_TASK INSTRUCTIONS_.
Take the line containing "The image size" and all lines after it, through the end of the material, and repeat them exactly, pictures left out.

»»

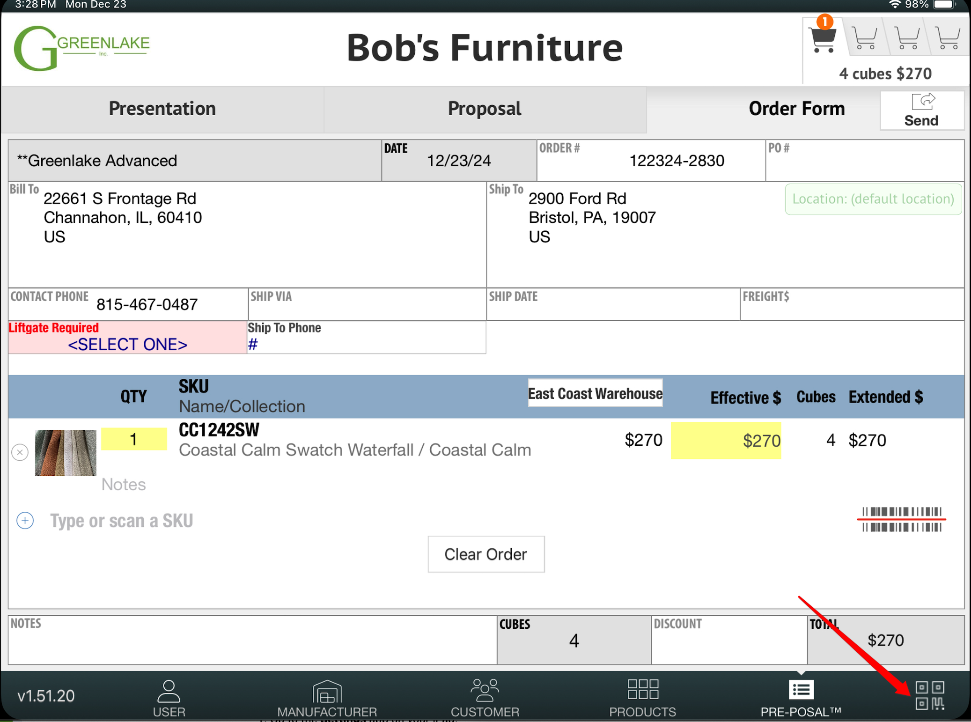Switch to the fourth empty cart
The width and height of the screenshot is (971, 722).
(x=949, y=38)
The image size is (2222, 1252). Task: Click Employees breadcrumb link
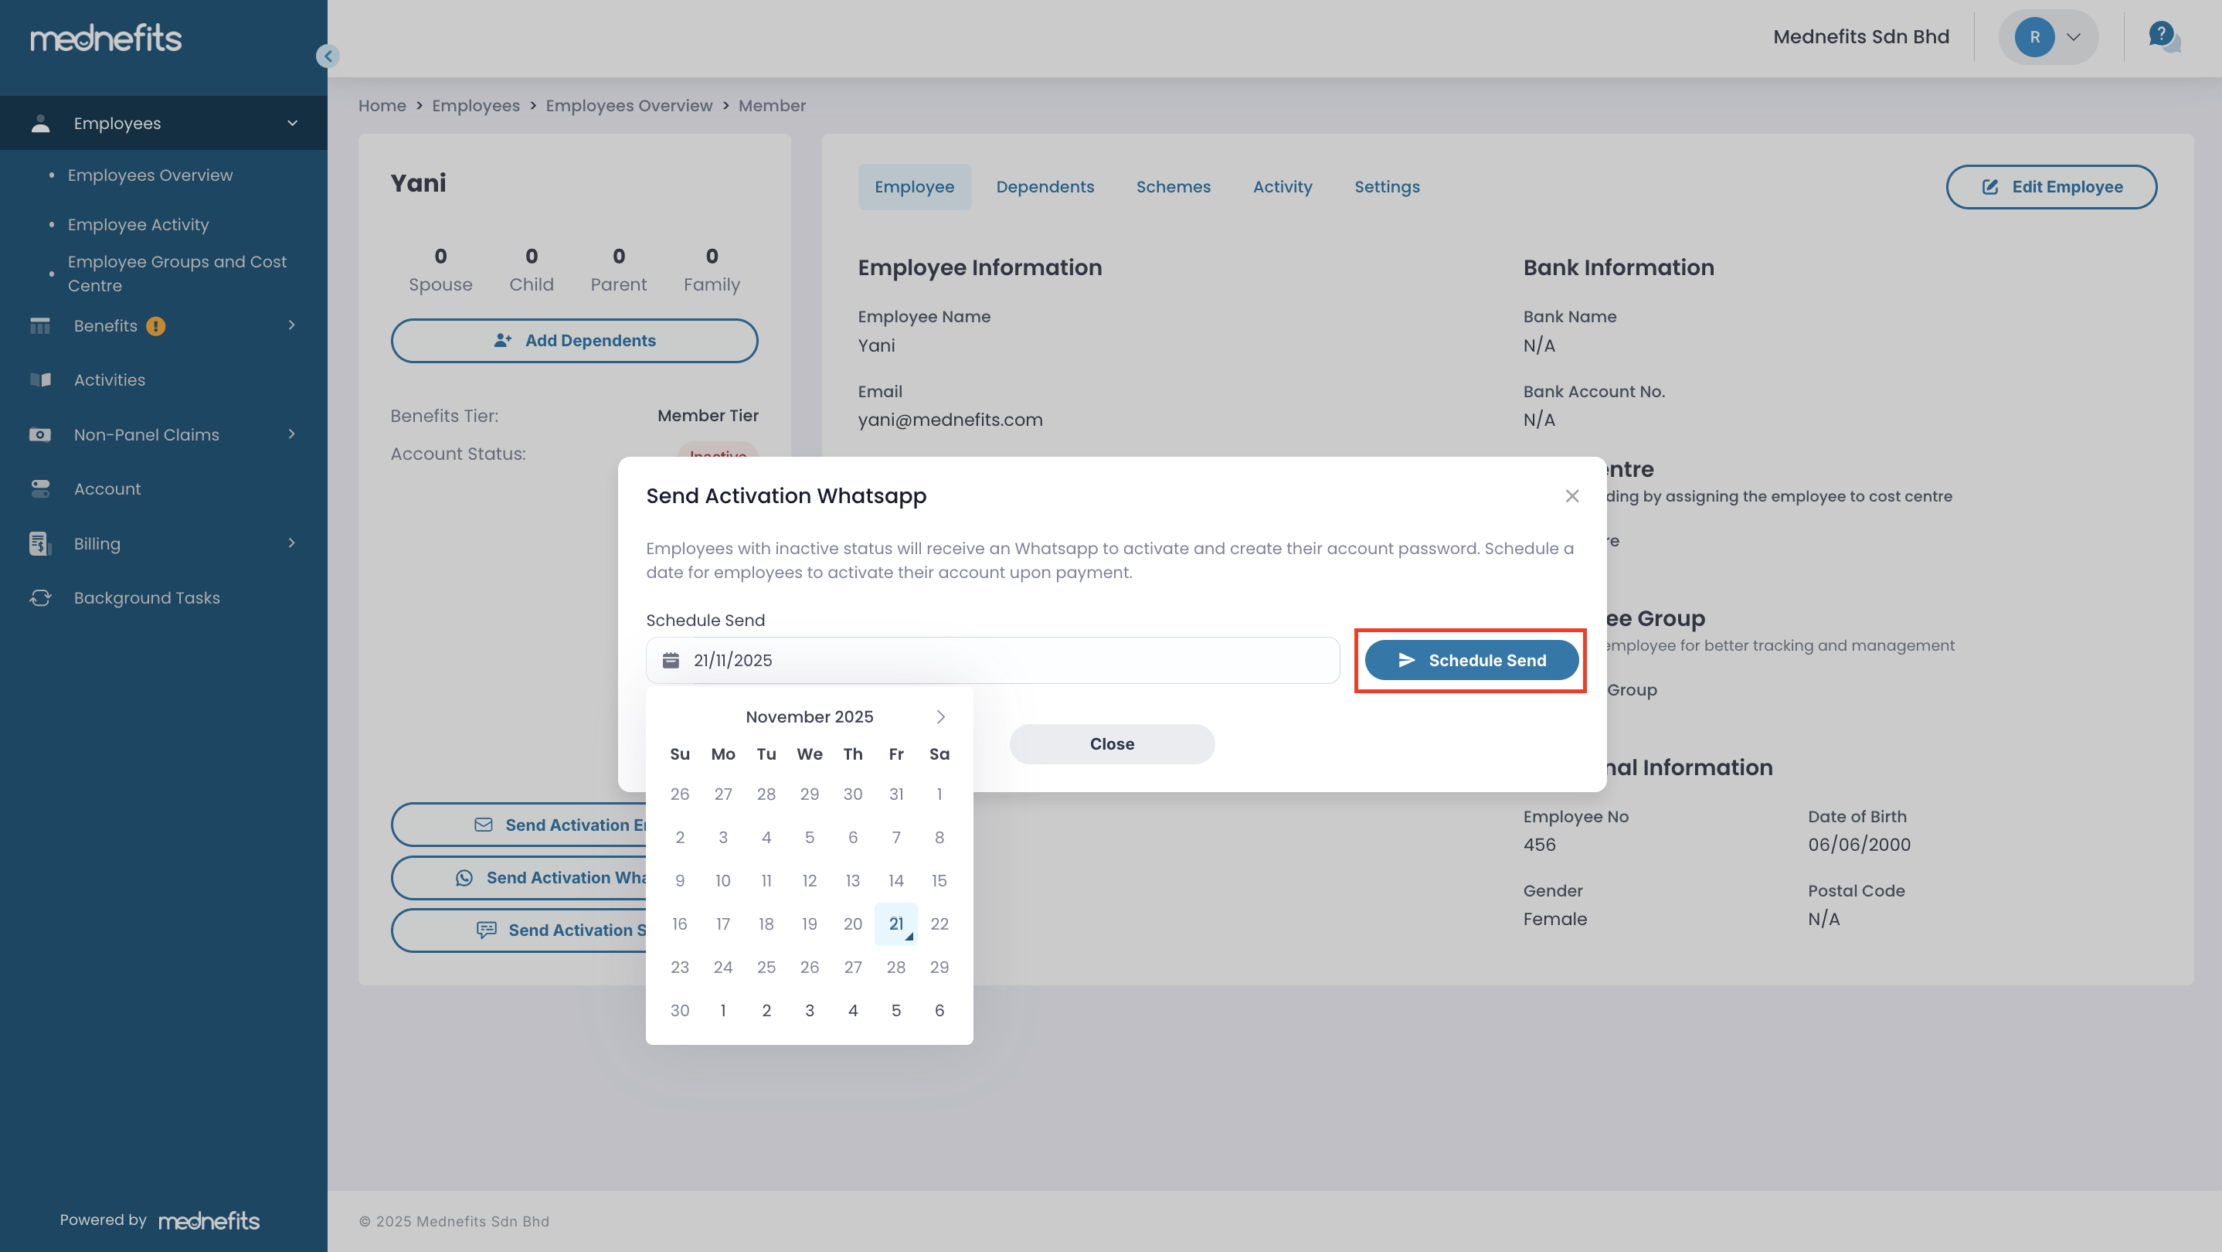(475, 105)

««

_ANSWER_.
The image size is (2222, 1252). Task: Click Employees breadcrumb link
(475, 105)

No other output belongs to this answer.